WORK REQUEST
Here are the records. Print them all exactly.

DATASET RECORDS
<<<<

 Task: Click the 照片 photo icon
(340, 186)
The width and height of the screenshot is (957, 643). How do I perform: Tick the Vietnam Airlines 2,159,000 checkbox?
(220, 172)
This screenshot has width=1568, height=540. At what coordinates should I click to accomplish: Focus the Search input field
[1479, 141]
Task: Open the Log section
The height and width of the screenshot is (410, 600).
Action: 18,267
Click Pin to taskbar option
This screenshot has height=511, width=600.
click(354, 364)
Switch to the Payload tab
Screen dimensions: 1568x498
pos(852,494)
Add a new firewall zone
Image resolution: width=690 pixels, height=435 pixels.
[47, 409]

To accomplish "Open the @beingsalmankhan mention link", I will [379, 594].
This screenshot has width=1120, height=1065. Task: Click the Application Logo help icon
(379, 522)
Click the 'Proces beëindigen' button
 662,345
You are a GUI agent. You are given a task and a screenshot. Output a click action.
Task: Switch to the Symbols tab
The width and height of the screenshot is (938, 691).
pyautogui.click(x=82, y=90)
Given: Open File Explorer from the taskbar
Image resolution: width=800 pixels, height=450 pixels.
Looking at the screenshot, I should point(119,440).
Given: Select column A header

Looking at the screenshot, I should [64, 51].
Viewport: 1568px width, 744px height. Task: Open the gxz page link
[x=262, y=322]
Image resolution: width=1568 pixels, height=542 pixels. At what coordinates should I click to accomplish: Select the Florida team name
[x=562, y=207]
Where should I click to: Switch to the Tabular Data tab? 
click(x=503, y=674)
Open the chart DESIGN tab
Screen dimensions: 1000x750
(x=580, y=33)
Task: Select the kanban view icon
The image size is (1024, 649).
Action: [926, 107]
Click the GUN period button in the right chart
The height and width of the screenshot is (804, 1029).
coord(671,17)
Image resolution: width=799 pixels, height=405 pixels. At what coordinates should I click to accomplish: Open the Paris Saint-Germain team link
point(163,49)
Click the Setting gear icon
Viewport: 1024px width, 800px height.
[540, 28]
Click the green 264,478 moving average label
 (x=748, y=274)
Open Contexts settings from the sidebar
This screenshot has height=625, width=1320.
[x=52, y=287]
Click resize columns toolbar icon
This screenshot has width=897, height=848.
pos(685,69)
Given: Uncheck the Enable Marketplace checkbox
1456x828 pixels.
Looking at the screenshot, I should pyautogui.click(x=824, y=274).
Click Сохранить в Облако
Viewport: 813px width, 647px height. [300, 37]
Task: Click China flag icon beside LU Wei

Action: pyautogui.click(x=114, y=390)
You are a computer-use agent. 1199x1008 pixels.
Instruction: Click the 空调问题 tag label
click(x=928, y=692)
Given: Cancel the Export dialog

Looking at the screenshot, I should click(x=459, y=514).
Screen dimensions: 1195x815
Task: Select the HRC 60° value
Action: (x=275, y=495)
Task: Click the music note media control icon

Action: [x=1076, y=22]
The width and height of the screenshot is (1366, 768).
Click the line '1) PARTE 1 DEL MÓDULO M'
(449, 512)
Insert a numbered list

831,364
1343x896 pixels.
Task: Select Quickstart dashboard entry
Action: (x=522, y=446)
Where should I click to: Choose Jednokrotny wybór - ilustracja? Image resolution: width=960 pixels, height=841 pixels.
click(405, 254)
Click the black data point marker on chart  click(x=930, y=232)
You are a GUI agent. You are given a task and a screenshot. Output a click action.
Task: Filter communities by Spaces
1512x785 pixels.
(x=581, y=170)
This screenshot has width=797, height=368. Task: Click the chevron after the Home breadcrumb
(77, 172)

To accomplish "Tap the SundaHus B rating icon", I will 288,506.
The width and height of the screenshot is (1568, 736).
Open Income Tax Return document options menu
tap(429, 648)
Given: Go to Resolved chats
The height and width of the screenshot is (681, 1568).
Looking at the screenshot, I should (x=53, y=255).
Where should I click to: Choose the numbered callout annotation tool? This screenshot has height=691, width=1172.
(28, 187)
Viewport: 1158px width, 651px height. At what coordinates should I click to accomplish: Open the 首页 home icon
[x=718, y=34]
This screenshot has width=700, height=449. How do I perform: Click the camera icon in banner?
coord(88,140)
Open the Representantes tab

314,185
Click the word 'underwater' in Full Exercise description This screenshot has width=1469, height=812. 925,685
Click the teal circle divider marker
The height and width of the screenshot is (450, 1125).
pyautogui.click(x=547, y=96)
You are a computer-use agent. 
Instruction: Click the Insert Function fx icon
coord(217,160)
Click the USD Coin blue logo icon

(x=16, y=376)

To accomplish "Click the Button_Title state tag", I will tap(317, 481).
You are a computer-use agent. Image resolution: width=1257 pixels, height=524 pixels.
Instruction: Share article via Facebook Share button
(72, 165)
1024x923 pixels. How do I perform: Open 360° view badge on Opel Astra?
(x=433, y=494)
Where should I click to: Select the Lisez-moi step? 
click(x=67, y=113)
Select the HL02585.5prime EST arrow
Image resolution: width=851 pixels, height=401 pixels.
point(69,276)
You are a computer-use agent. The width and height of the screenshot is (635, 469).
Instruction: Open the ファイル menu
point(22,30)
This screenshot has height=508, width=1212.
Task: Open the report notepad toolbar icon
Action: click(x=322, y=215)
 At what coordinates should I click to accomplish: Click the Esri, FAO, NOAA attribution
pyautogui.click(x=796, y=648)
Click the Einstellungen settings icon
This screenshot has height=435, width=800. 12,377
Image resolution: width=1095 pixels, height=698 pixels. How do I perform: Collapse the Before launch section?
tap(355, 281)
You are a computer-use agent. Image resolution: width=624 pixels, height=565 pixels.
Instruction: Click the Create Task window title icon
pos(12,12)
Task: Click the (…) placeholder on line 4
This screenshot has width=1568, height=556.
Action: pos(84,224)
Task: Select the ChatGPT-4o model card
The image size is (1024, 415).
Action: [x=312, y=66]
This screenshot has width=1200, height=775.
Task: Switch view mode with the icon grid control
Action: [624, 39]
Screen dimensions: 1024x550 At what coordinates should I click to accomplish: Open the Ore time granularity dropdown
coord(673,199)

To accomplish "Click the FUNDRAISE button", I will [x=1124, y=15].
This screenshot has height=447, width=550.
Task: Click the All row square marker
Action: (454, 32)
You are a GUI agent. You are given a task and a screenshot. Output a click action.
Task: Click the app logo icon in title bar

>>>>

ANSWER BELOW
 Task: Click the 照片 photo icon
(340, 186)
The width and height of the screenshot is (957, 643). How do I perform: Tick the Vietnam Airlines 2,159,000 checkbox?
(220, 172)
This screenshot has width=1568, height=540. At what coordinates should I click to accomplish: Focus the Search input field
[1479, 141]
Task: Open the Log section
The height and width of the screenshot is (410, 600).
Action: 18,267
Click Pin to taskbar option
This screenshot has height=511, width=600.
click(354, 364)
Switch to the Payload tab
Screen dimensions: 1568x498
pos(852,494)
Add a new firewall zone
Image resolution: width=690 pixels, height=435 pixels.
[47, 409]

To accomplish "Open the @beingsalmankhan mention link", I will [379, 594].
This screenshot has width=1120, height=1065. Task: Click the Application Logo help icon
(379, 522)
Click the 'Proces beëindigen' button
 662,345
You are a GUI agent. You are given a task and a screenshot. Output a click action.
Task: Switch to the Symbols tab
The width and height of the screenshot is (938, 691).
pyautogui.click(x=82, y=90)
Given: Open File Explorer from the taskbar
Image resolution: width=800 pixels, height=450 pixels.
Looking at the screenshot, I should point(119,440).
Given: Select column A header

Looking at the screenshot, I should [64, 51].
Viewport: 1568px width, 744px height. Task: Open the gxz page link
[x=262, y=322]
Image resolution: width=1568 pixels, height=542 pixels. At what coordinates should I click to accomplish: Select the Florida team name
[x=562, y=207]
Where should I click to: Switch to the Tabular Data tab? 
click(x=503, y=674)
Open the chart DESIGN tab
Screen dimensions: 1000x750
(x=580, y=33)
Task: Select the kanban view icon
The image size is (1024, 649).
Action: [926, 107]
Click the GUN period button in the right chart
The height and width of the screenshot is (804, 1029).
coord(671,17)
Image resolution: width=799 pixels, height=405 pixels. At what coordinates should I click to accomplish: Open the Paris Saint-Germain team link
point(163,49)
Click the Setting gear icon
Viewport: 1024px width, 800px height.
[540, 28]
Click the green 264,478 moving average label
 (x=748, y=274)
Open Contexts settings from the sidebar
This screenshot has height=625, width=1320.
[x=52, y=287]
Click resize columns toolbar icon
This screenshot has width=897, height=848.
pos(685,69)
Given: Uncheck the Enable Marketplace checkbox
1456x828 pixels.
Looking at the screenshot, I should pyautogui.click(x=824, y=274).
Click Сохранить в Облако
Viewport: 813px width, 647px height. [300, 37]
Task: Click China flag icon beside LU Wei

Action: pyautogui.click(x=114, y=390)
You are a computer-use agent. 1199x1008 pixels.
Instruction: Click the 空调问题 tag label
click(x=928, y=692)
Given: Cancel the Export dialog

Looking at the screenshot, I should click(x=459, y=514).
Screen dimensions: 1195x815
Task: Select the HRC 60° value
Action: (x=275, y=495)
Task: Click the music note media control icon

Action: [x=1076, y=22]
The width and height of the screenshot is (1366, 768).
Click the line '1) PARTE 1 DEL MÓDULO M'
(449, 512)
Insert a numbered list

831,364
1343x896 pixels.
Task: Select Quickstart dashboard entry
Action: (x=522, y=446)
Where should I click to: Choose Jednokrotny wybór - ilustracja? Image resolution: width=960 pixels, height=841 pixels.
click(405, 254)
Click the black data point marker on chart  click(x=930, y=232)
You are a GUI agent. You are given a task and a screenshot. Output a click action.
Task: Filter communities by Spaces
1512x785 pixels.
(x=581, y=170)
This screenshot has width=797, height=368. Task: Click the chevron after the Home breadcrumb
(77, 172)

To accomplish "Tap the SundaHus B rating icon", I will 288,506.
The width and height of the screenshot is (1568, 736).
Open Income Tax Return document options menu
tap(429, 648)
Given: Go to Resolved chats
The height and width of the screenshot is (681, 1568).
Looking at the screenshot, I should (x=53, y=255).
Where should I click to: Choose the numbered callout annotation tool? This screenshot has height=691, width=1172.
(28, 187)
Viewport: 1158px width, 651px height. At what coordinates should I click to accomplish: Open the 首页 home icon
[x=718, y=34]
This screenshot has width=700, height=449. How do I perform: Click the camera icon in banner?
coord(88,140)
Open the Representantes tab

314,185
Click the word 'underwater' in Full Exercise description This screenshot has width=1469, height=812. 925,685
Click the teal circle divider marker
The height and width of the screenshot is (450, 1125).
pyautogui.click(x=547, y=96)
You are a computer-use agent. 
Instruction: Click the Insert Function fx icon
coord(217,160)
Click the USD Coin blue logo icon

(x=16, y=376)

To accomplish "Click the Button_Title state tag", I will tap(317, 481).
You are a computer-use agent. Image resolution: width=1257 pixels, height=524 pixels.
Instruction: Share article via Facebook Share button
(72, 165)
1024x923 pixels. How do I perform: Open 360° view badge on Opel Astra?
(x=433, y=494)
Where should I click to: Select the Lisez-moi step? 
click(x=67, y=113)
Select the HL02585.5prime EST arrow
Image resolution: width=851 pixels, height=401 pixels.
point(69,276)
You are a computer-use agent. The width and height of the screenshot is (635, 469).
Instruction: Open the ファイル menu
point(22,30)
This screenshot has height=508, width=1212.
Task: Open the report notepad toolbar icon
Action: click(x=322, y=215)
 At what coordinates should I click to accomplish: Click the Esri, FAO, NOAA attribution
pyautogui.click(x=796, y=648)
Click the Einstellungen settings icon
This screenshot has height=435, width=800. 12,377
Image resolution: width=1095 pixels, height=698 pixels. How do I perform: Collapse the Before launch section?
tap(355, 281)
You are a computer-use agent. Image resolution: width=624 pixels, height=565 pixels.
Instruction: Click the Create Task window title icon
pos(12,12)
Task: Click the (…) placeholder on line 4
This screenshot has width=1568, height=556.
Action: pos(84,224)
Task: Select the ChatGPT-4o model card
The image size is (1024, 415).
Action: [x=312, y=66]
This screenshot has width=1200, height=775.
Task: Switch view mode with the icon grid control
Action: [624, 39]
Screen dimensions: 1024x550 At what coordinates should I click to accomplish: Open the Ore time granularity dropdown
coord(673,199)

To accomplish "Click the FUNDRAISE button", I will [x=1124, y=15].
This screenshot has height=447, width=550.
Task: Click the All row square marker
Action: (454, 32)
You are a GUI agent. You are given a task and a screenshot. Output a click action.
Task: Click the app logo icon in title bar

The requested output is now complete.